TASK LIST »
A – In the Czech Philharmonic text, which work opens the 126th season?
B – For each statement, answer yes or no according to the Czech Philharmonic text, and quote the words that settle it: (i) The Orchestra streamed 16 concerts. (ii) Six of the concerts were benefit concerts. (iii) Bychkov's mother lived through the siege of Leningrad.
C – Please extend the Czech Philharmonic text past its final sentence.

Czech Philharmonic  

Semyon Bychkov, Chief Conductor & Music Director  

 Jakub Hrůša & Tomáš Netopil, Principal Guest Conductors

Next season will see us together again, sharing music and being an inspiration for one another. It has been much too long since we were distanced by the pandemic. I have missed the immediacy of your presence very much, as have my beloved colleagues of the Czech Philharmonic. Welcome back! We have so much extraordinary music waiting for you! We are waiting for you!”                                          SEMYON BYCHKOV                    

Welcoming back audiences to Prague’s Rudolfinum on 29 September, the Czech Philharmonic will launch its 126th season with Chief Conductor and Music Director Semyon Bychkov marking the start of his fourth year at the helm of the Orchestra. The season opens with Shostakovich’s Leningrad Symphony, a work that has a deep significance for Bychkov who was born in Leningrad and whose mother lived through the 900 days of the Leningrad siege. The work received its second performance during the siege. 

Thanks to flexible artistic programming and rigorous testing, the Czech Philharmonic have continued making music throughout the pandemic despite uncertainties and restrictions. Thanks also to the state-of-the-art 4K equipped Studio Rudolfinum – one branch of Czech Phil Media set up in 2018 – the Orchestra has streamed 16 concerts, reaching audiences of more than 800,000 on Czech TV and 1.9 million via Facebook and YouTube. Five of the concerts presented by the Orchestra were benefit concerts which raised close to £400,000 in support of hospitals, charities and health care professionals.

Programming for the 2021/22 season continues with the Mahler symphonies which Bychkov and the Czech Philharmonic are in the process of recording. In addition, new commissions from Bryce Dessner (Mari) and Julian Anderson (Prague Panoramas) will receive their world premières. The Orchestra’s commitment to contemporary music is further explored with works by composers including Kabeláč, Ullmann and Smolka programmed alongside works by Strauss, Stravinsky, Shostakovich, Rachmaninov, Martinů and Janáček. Abroad, the Czech Philharmonic and Bychkov present a three-day Czech Music Festival in Vienna’s Musikverein followed by concerts in Berlin, Hamburg, Essen and London’s Barbican each featuring Smetana’s iconic symphonic cycle Má vlast (My Homeland), which Bychkov and the Czech Philharmonic committed to disc during the lockdown. Pending covid-restrictions, a Far East tour is also anticipated.

GIVEN INFORMATION »
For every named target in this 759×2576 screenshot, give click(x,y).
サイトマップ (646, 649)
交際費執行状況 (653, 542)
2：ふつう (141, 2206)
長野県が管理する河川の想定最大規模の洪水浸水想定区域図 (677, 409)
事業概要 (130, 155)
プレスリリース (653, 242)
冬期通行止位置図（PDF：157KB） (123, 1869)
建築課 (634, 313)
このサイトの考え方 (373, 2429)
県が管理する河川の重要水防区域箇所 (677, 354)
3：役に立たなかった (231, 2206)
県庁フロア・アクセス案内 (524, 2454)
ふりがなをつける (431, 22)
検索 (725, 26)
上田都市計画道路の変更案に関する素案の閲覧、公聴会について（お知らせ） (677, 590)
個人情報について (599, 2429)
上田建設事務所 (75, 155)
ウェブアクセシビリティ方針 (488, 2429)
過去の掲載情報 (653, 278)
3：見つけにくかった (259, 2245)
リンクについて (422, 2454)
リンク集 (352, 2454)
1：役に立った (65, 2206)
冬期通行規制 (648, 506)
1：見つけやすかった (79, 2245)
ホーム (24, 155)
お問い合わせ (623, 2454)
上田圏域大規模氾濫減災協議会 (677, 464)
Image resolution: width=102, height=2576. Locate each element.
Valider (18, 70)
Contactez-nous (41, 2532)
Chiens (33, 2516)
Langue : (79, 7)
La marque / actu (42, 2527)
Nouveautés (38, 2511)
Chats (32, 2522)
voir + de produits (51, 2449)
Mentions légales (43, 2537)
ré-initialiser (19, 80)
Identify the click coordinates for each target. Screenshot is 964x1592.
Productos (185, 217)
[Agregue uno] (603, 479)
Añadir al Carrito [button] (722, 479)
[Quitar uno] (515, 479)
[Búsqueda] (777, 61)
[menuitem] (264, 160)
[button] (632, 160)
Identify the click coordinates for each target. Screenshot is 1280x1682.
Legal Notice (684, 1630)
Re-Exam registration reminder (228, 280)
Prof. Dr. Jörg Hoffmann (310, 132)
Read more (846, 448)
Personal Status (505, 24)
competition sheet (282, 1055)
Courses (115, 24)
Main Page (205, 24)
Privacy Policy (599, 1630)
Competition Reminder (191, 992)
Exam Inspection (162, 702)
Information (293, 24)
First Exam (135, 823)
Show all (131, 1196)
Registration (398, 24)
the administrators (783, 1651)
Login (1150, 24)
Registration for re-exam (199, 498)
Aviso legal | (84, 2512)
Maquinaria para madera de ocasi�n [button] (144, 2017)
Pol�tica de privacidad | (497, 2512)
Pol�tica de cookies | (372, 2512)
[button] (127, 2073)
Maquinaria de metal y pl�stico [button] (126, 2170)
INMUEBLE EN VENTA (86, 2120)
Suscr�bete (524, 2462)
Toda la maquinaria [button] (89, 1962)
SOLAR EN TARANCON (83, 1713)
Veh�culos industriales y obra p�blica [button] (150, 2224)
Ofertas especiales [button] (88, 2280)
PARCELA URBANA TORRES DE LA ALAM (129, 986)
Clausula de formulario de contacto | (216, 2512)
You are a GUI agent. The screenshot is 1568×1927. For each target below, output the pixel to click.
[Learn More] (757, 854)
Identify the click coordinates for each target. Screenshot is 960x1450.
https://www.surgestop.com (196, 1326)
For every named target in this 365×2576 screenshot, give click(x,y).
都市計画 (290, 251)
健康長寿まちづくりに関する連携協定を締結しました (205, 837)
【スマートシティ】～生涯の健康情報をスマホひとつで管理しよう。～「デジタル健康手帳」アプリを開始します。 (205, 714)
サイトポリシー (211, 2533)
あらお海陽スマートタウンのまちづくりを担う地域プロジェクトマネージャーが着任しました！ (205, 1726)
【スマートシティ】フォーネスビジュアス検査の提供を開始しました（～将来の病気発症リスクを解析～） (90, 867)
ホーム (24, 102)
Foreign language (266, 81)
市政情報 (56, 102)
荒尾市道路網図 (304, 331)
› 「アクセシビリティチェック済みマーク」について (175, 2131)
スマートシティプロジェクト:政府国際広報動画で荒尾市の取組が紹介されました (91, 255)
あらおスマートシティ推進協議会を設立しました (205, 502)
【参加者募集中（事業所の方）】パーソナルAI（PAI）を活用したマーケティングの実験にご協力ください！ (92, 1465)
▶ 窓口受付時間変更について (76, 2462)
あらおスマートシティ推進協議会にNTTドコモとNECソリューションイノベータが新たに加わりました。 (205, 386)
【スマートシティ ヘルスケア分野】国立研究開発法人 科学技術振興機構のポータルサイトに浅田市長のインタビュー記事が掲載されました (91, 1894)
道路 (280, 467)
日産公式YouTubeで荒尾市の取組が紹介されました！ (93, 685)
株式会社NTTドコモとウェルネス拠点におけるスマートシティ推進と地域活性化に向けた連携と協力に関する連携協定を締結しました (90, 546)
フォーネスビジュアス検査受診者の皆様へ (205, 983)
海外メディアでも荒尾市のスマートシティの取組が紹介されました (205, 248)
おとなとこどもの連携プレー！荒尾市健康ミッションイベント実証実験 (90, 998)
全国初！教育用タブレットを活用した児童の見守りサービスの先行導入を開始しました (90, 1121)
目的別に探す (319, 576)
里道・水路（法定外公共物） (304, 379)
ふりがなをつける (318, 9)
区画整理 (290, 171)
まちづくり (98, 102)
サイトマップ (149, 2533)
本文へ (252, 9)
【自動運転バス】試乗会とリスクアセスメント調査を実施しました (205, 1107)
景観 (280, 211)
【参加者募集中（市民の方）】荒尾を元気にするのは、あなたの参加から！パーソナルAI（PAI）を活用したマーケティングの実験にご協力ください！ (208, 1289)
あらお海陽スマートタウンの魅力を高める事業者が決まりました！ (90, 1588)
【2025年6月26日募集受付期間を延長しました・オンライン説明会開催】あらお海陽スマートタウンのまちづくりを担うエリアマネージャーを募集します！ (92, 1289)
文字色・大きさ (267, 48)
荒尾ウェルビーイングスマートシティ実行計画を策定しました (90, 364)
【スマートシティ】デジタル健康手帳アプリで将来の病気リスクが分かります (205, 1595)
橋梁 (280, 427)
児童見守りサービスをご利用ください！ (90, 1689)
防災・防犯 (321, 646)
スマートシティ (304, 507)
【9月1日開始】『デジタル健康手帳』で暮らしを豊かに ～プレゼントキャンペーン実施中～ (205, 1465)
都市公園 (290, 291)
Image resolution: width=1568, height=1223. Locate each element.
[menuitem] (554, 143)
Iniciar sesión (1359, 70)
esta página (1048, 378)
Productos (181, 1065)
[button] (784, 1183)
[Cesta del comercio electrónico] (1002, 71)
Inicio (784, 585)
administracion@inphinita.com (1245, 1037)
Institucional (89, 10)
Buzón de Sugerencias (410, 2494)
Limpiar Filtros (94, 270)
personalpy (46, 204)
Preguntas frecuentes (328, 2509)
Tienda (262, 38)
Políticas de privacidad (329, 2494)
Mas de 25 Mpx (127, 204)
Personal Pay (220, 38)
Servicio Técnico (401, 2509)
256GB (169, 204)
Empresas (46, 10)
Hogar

ANSWERS IN ORDER »
A – Shostakovich's Leningrad Symphony.

B –
(i) Yes: "the Orchestra has streamed 16 concerts"
(ii) No: "Five of the concerts presented by the Orchestra were benefit concerts"
(iii) Yes: "whose mother lived through the 900 days of the Leningrad siege"

C –
Complementing Bychkov’s concerts with the Czech Philharmonic are performances led by Principal Guest Conductors Jakub Hrůša and Tomáš Netopil. In addition to subscription concerts in Prague, Hrůša will conduct performances at Smetana’s Litomyšl Festival and record works by Suk, Netopil will conduct at the Dvořák Prague International Festival. This year’s Velvet Revolution Concert, an annual concert initiated by Bychkov to mark the events of 1989, will be conducted by Hrůša with Artist-in-Residence Yuja Wang as soloist. 

International guests include conductors Alain Altinoglu, Manfred Honeck, David Robertson, Michael Tilson Thomas and Franz Welser-Möst; and soloists Emanuel Ax, Bertrand Chamayou, Thierry Escaich, Zoltán Fejérvári, Karen Gomyo, Marc-André Hamelin, Sheku Kanneh-Mason, Katia & Marielle Labèque, Víkingur Ólafsson, Sir András Schiff, Anne-Sophie Mutter and Pablo Ferrández.

The Czech Philharmonic’s continued commitment to chamber music is evident from the extensive diary of concerts presented by the Czech Chamber Music Society at the Rudolfinum; while the Orchestra’s education department continues its packed programme of initiatives working closely with the Czech Student Philharmonic as well as regular collaborators Ida Kelarová and her Čhavorenge Children’s Choir.

And… just in case covid-restrictions oblige concerts to continue without audiences, an alternative season of streams and broadcasts has been scheduled to enable the Czech Philharmonic to reach its audiences uninterrupted.